C'est un morceau du monde, une pointe d'iceberg par laquelle vous reconstituerez une identité, un univers où se balader, une personne à qui parler peut-être. Il restera une trace tout de même, un mystère de plus dans l'univers. Ce témoignage, cette concrétion de mon être, voyez-la comme un caillou rencontré sur le chemin de votre vie: vous y faites attention ou pas, vous le ramassez ou pas, le mettez dans votre poche ou pas, le touchez ou pas, le conservez ou pas, y attachez des sentiments ou pas, lui donnez la signification que vous voulez, vous êtes libre d'en disposer. Un caillou suffit-il pour reconstruire la Terre? À peine suscite-t-il une telle image... Pourtant, j'ai décidé d'égarer ce fragment de moi-même sur ma trajectoire, de l'abandonner au temps pour ainsi dire.

Il restera au moins ça et j'en suis fier. Je traverserai le temps quelque part avant que l'on m'efface, avant que l'on efface même de toute mémoire le moindre souvenir de qui j'étais. Plus personne ne pourra témoigner de mon égocentrisme et s'écrier vertement: "Non mais quel mégalo!", personne... Dans un délai relativement court, il n'y aura plus rien de moi. En attendant, et pour ne pas créer une discontinuité dans ce qu'aura été ma vie, j'agis quand même, j'esquisse le geste absurde, une fois de plus, d'exprimer, de déposer quelque chose de moi-même dans ce monde.

Il y aura bien eu quelques croyances derrière cette vie: celle d'être, dans l'ensemble, juste et bon, mais peut-être est-ce là un peu trop et devrais-je me contenter de la pensée de n'avoir pas été vraiment mauvais pour le monde et pour les autres. Bien sûr, j'aurais pu avoir la décence de ne pas interagir avec eux, ne pas leur offrir le spectacle de mes gesticulations, ne pas l'ajouter à la somme de toutes les gesticulations de l'humanité. Parfois, ai-je eu la politesse de leur indiquer la vraie nature de mes actes, de ne pas en prendre compte et de laisser glisser. Parfois je n'ai pas eu cet égard et probablement alors, sur quelques âmes innocentes, ai-je pu semer le doute, accroître un peu plus l'incohérence globale, mais peut-être que c'est s'accorder bien trop d'importance au fond. Il faut m'excuser, l'homme a tendance à ne comprendre que trop tard, puis à vite oublier...

CONSIGNES –
**a.** Recopiez sans rien changer le passage de l'extrait qui commence aux mots « Il y aura bien » et s'arrête après « à vite oublier... ».
**b.** Dites si chaque affirmation ci-dessous est conforme à l'extrait en répondant oui ou non, puis citez tels quels les mots de l'extrait qui tranchent.
(i) Le lecteur est libre de faire ce qu'il veut du caillou.
(ii) Un caillou suffit à reconstruire la Terre.
(iii) L'homme comprend vite et n'oublie jamais.

DONNÉES ENREGISTRÉES –
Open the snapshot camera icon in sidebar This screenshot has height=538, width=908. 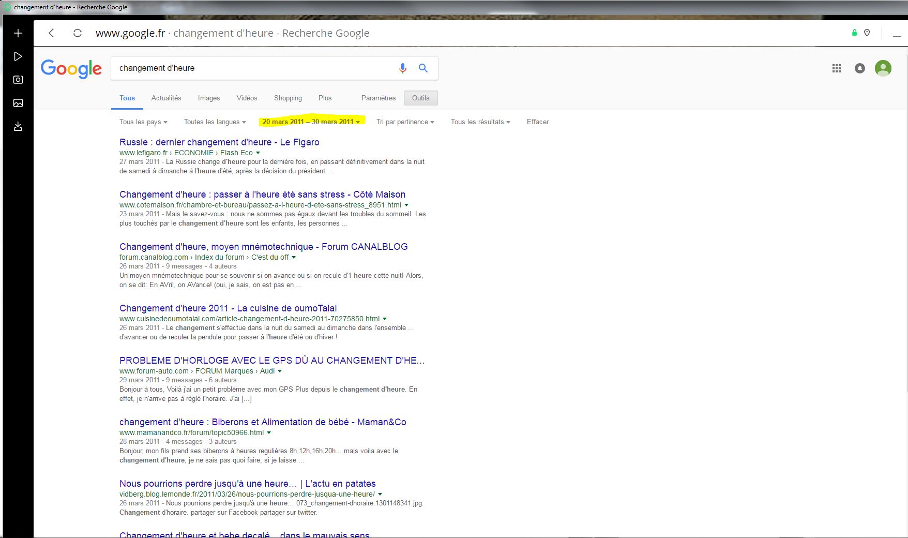coord(18,80)
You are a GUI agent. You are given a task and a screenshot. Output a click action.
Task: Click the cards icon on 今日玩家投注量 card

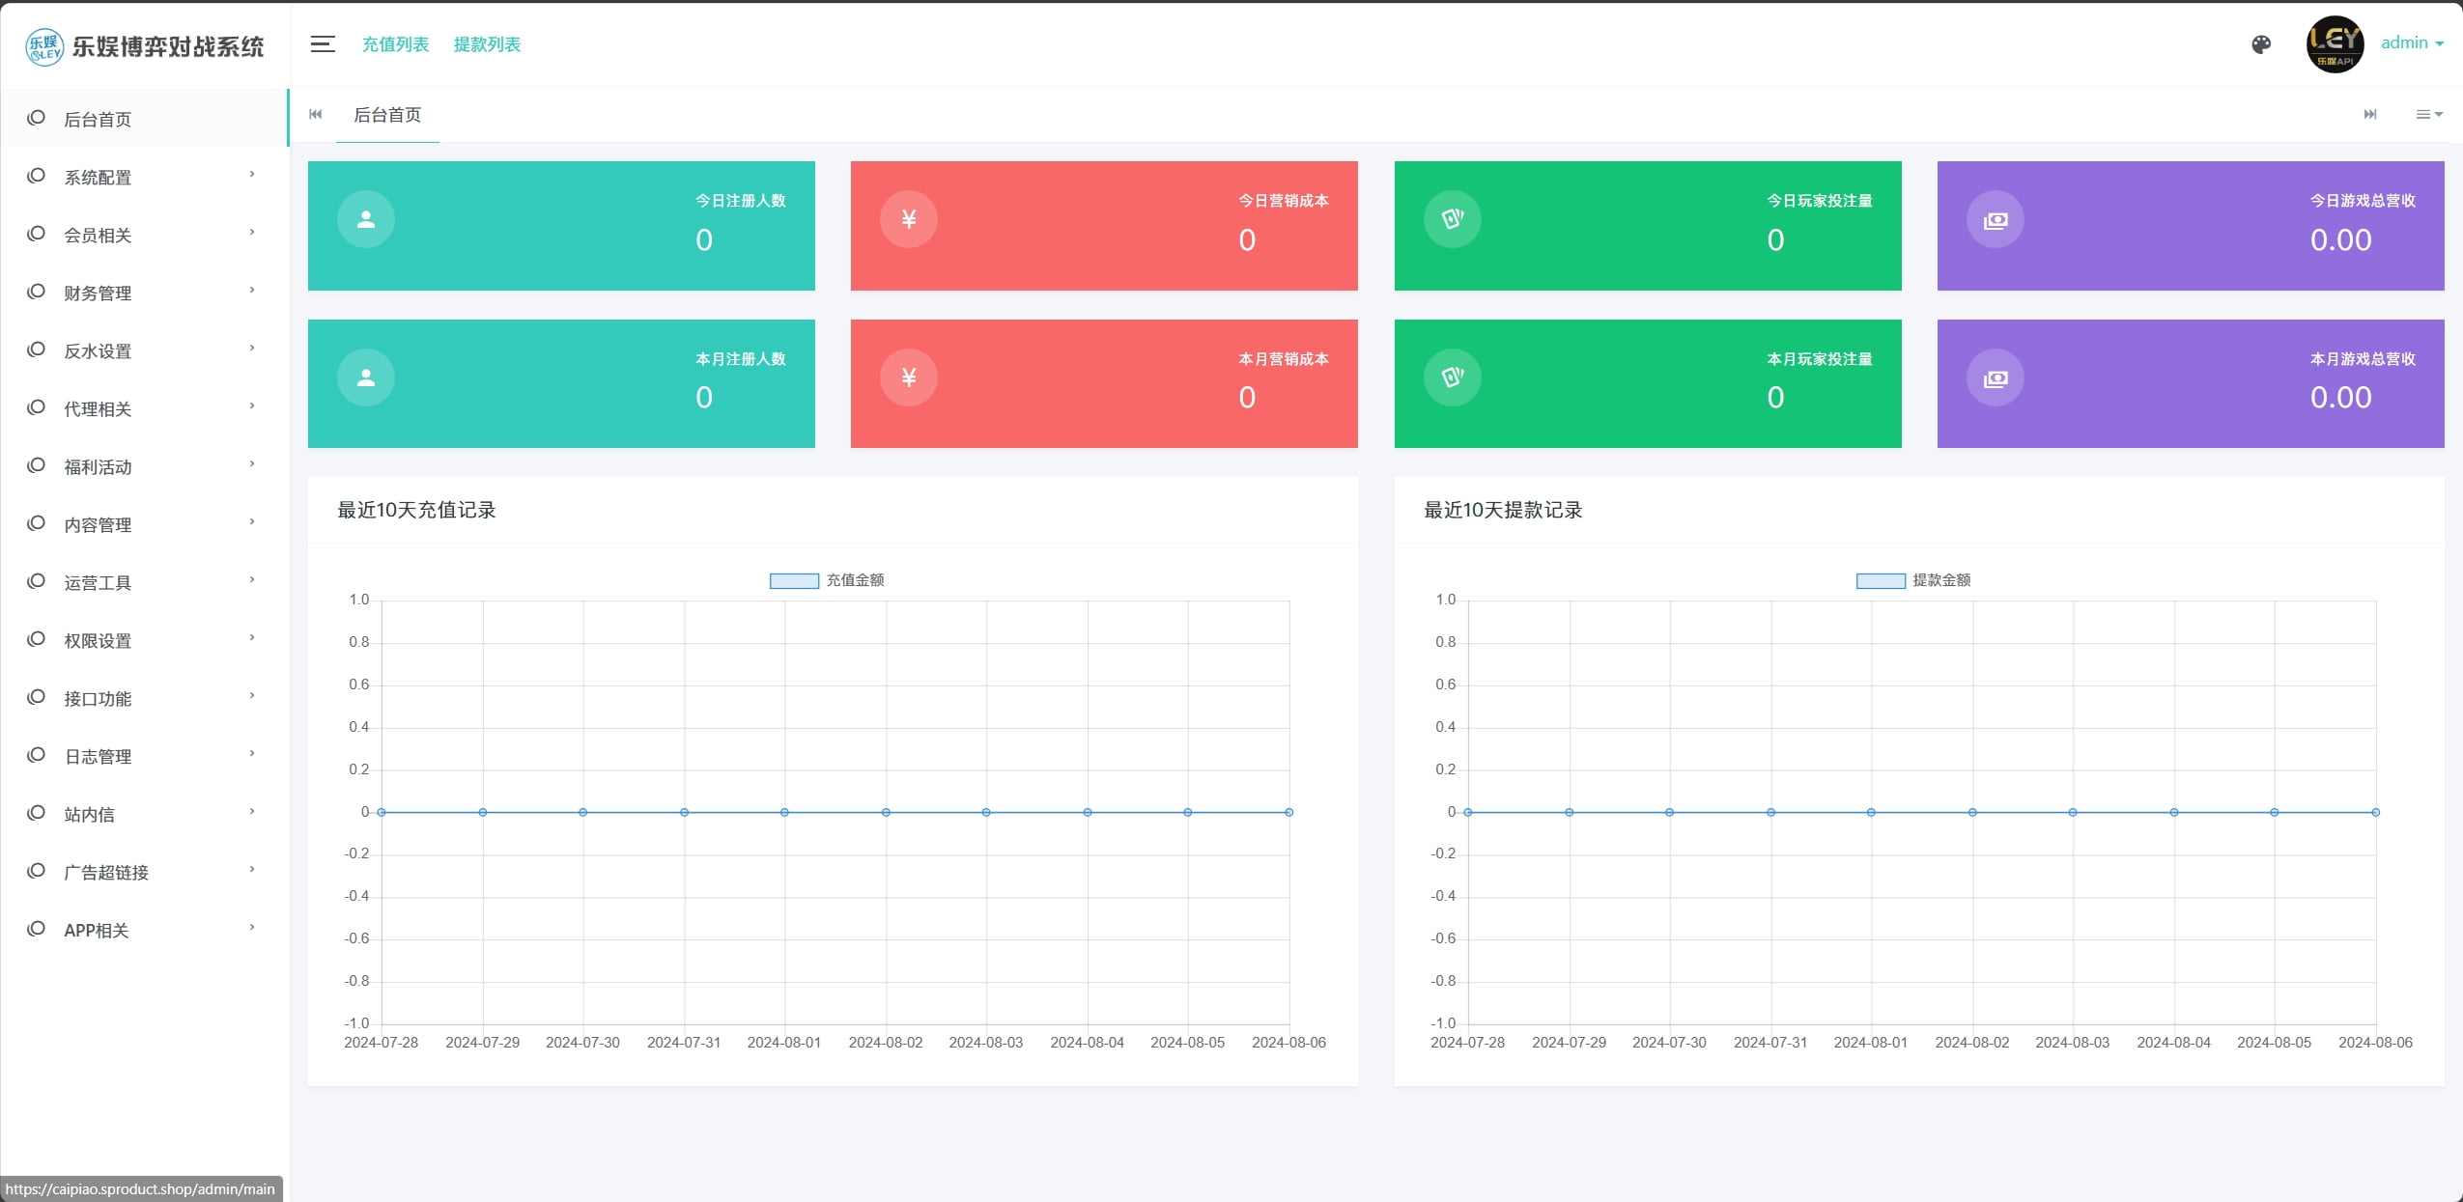[1453, 219]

RÉPONSES ÉCRITES –
**a.**
Il y aura bien eu quelques croyances derrière cette vie: celle d'être, dans l'ensemble, juste et bon, mais peut-être est-ce là un peu trop et devrais-je me contenter de la pensée de n'avoir pas été vraiment mauvais pour le monde et pour les autres. Bien sûr, j'aurais pu avoir la décence de ne pas interagir avec eux, ne pas leur offrir le spectacle de mes gesticulations, ne pas l'ajouter à la somme de toutes les gesticulations de l'humanité. Parfois, ai-je eu la politesse de leur indiquer la vraie nature de mes actes, de ne pas en prendre compte et de laisser glisser. Parfois je n'ai pas eu cet égard et probablement alors, sur quelques âmes innocentes, ai-je pu semer le doute, accroître un peu plus l'incohérence globale, mais peut-être que c'est s'accorder bien trop d'importance au fond. Il faut m'excuser, l'homme a tendance à ne comprendre que trop tard, puis à vite oublier...

**b.**
(i) Oui : « vous êtes libre d'en disposer »
(ii) Non : « À peine suscite-t-il une telle image... »
(iii) Non : « l'homme a tendance à ne comprendre que trop tard, puis à vite oublier... »